YOUR ASSIGNMENT: What lines in the records below hold the string "wildaboututah"? Please show them.

··· THE DATA ···

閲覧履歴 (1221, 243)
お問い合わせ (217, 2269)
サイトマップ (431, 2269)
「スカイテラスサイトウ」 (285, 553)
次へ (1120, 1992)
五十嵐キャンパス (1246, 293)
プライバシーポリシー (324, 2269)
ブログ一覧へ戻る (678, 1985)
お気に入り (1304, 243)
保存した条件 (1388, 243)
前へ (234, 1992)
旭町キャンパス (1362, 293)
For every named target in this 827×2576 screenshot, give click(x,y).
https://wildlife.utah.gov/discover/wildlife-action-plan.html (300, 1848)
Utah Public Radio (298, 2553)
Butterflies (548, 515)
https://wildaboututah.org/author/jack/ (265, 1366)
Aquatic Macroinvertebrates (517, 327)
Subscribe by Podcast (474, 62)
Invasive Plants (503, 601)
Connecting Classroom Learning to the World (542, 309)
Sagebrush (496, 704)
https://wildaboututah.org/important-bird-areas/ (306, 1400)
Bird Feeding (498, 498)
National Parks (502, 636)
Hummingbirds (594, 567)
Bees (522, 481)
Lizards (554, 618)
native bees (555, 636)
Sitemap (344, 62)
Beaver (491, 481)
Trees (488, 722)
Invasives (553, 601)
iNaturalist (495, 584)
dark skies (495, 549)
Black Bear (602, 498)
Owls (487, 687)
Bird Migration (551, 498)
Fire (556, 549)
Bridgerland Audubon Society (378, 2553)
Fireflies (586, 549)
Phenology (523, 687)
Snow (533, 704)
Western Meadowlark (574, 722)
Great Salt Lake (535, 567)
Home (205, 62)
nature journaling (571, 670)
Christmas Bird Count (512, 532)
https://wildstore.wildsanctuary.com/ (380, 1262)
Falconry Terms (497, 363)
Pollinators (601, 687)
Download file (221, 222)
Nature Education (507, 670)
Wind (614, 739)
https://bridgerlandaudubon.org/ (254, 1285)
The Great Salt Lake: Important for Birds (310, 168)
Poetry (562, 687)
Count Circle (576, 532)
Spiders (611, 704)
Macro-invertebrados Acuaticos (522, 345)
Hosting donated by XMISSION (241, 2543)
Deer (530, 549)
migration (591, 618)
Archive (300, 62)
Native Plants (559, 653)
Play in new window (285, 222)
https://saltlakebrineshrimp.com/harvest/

···

YOUR RESPONSE:
https://wildaboututah.org/author/jack/ (265, 1366)
https://wildaboututah.org/important-bird-areas/ (306, 1400)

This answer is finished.